AIM OF THE EXERCISE ▸
Exactly the lines below starting at the line with "Given: Click the Title Summary bar chart icon" and ending at the line with "This screenshot has width=550, height=146." are wanted, with both ends included. Leave out the pictures and add no other lines.

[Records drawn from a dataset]

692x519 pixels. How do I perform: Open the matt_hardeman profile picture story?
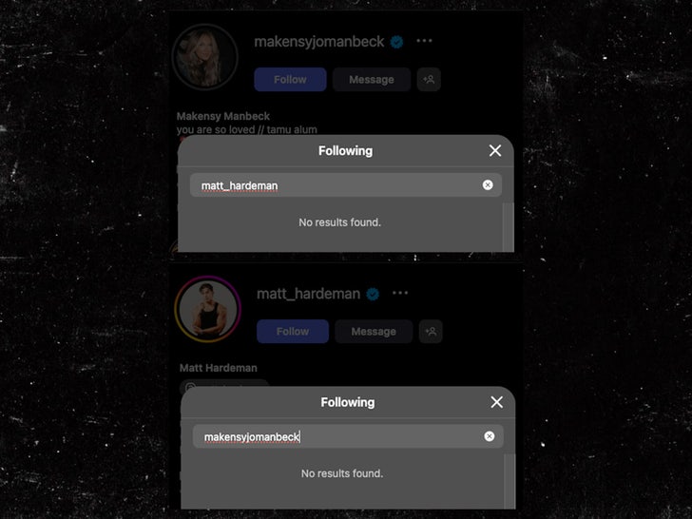[x=208, y=309]
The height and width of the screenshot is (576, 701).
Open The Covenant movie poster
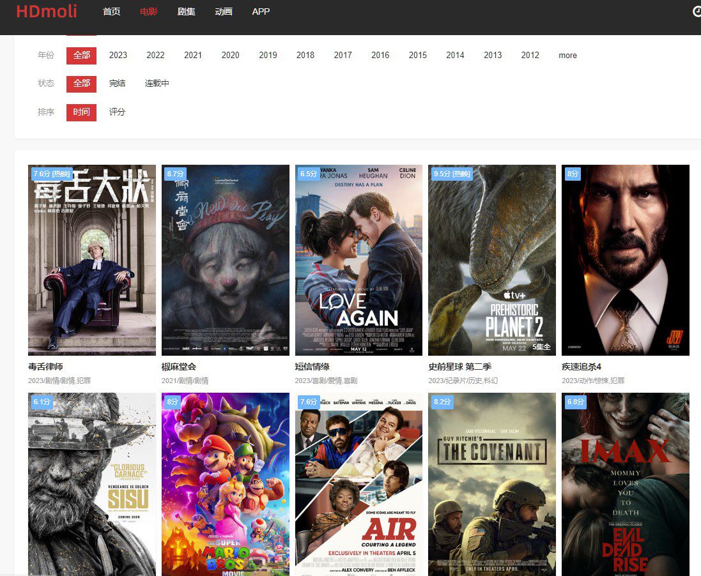pos(491,484)
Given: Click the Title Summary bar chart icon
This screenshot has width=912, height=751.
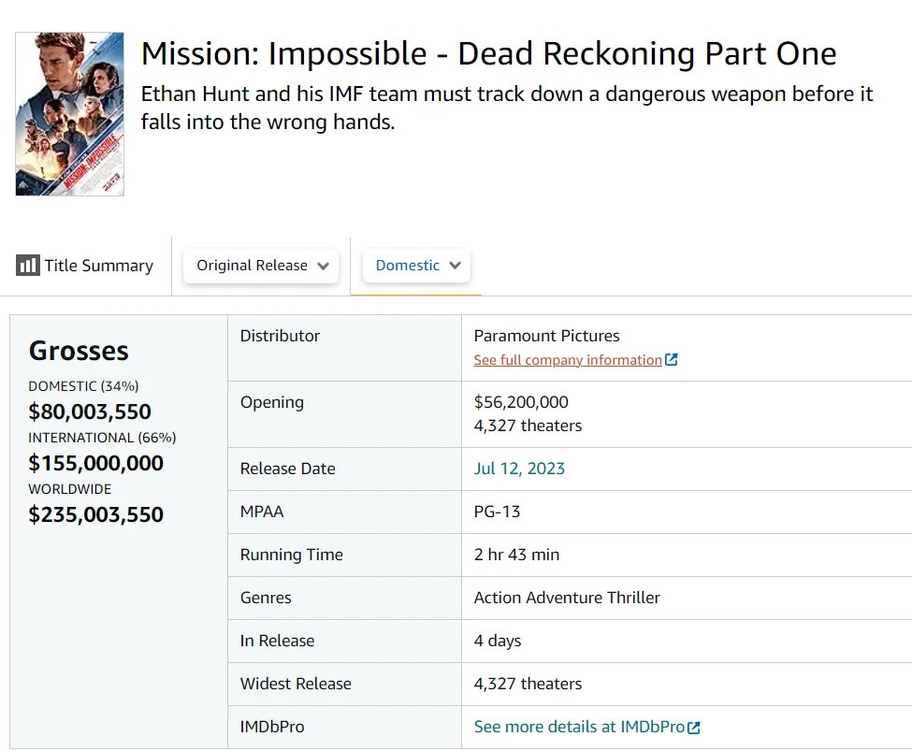Looking at the screenshot, I should tap(27, 266).
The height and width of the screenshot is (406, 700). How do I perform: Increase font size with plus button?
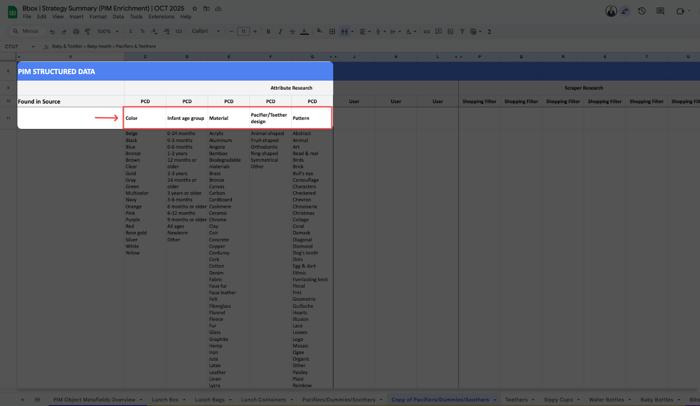[255, 31]
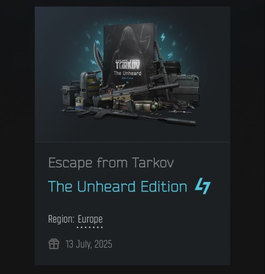Click the bright glowing lightning symbol near the box
The width and height of the screenshot is (265, 274).
(163, 37)
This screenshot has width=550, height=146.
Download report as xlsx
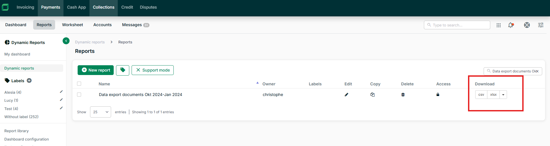pyautogui.click(x=493, y=95)
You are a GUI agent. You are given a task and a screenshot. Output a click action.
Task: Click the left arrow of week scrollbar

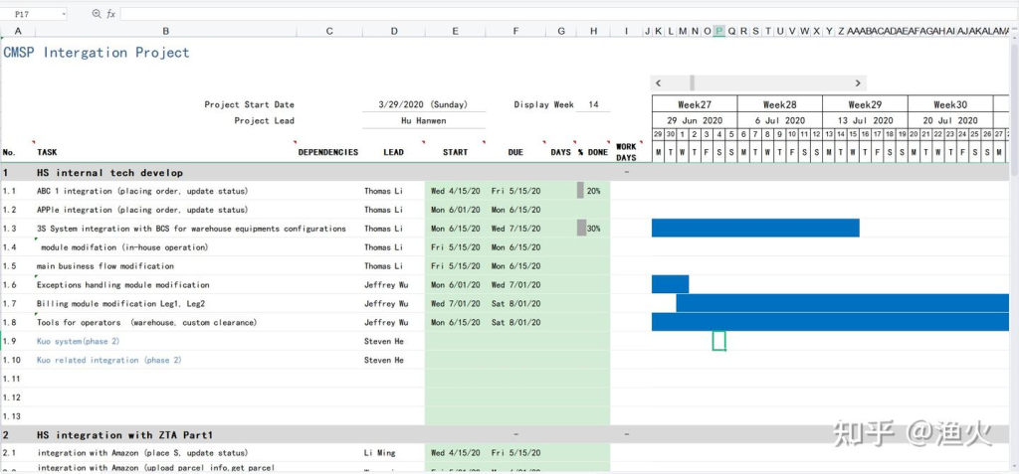pos(658,83)
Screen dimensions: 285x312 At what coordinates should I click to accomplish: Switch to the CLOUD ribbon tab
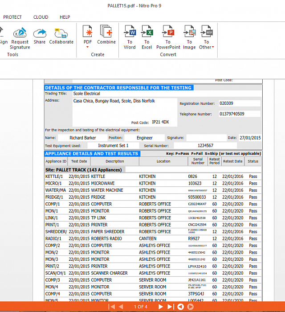(41, 17)
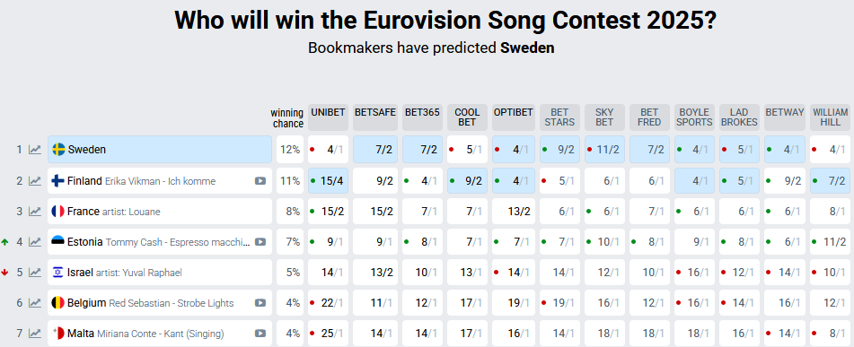Viewport: 854px width, 347px height.
Task: Click the Israel trend chart icon
Action: pos(35,273)

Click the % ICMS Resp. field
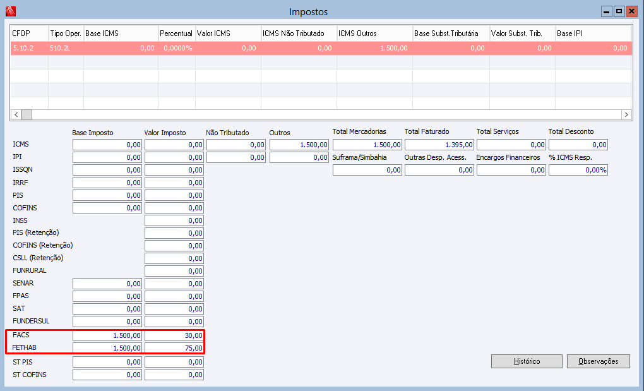578,170
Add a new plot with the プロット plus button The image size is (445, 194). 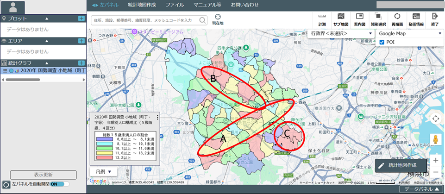(81, 19)
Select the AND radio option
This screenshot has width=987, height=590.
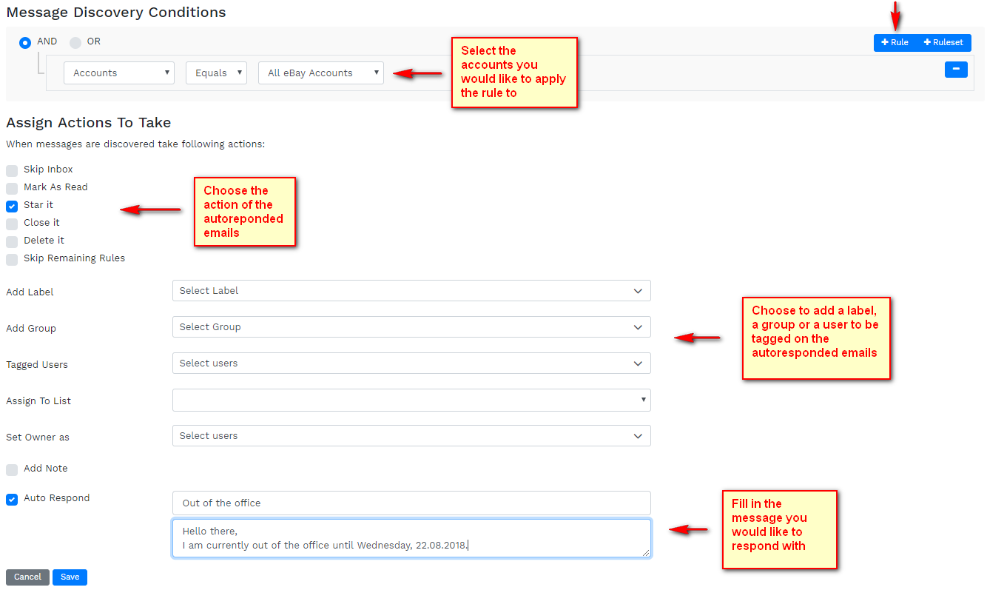(x=25, y=42)
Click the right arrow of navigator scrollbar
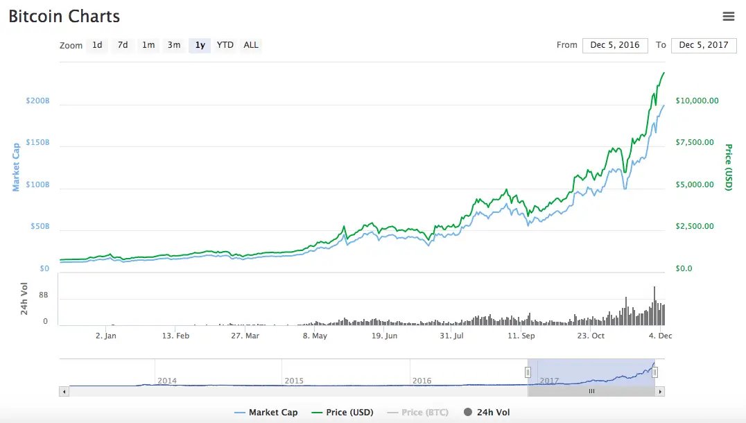 pos(661,391)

SOLUTION ▸
Given: Click the Title Summary bar chart icon
This screenshot has width=912, height=751.
Looking at the screenshot, I should tap(27, 266).
The height and width of the screenshot is (406, 700). How do I perform: Increase font size with plus button?
[255, 31]
Click the bright glowing lightning symbol near the box
The width and height of the screenshot is (265, 274).
(163, 37)
This screenshot has width=550, height=146.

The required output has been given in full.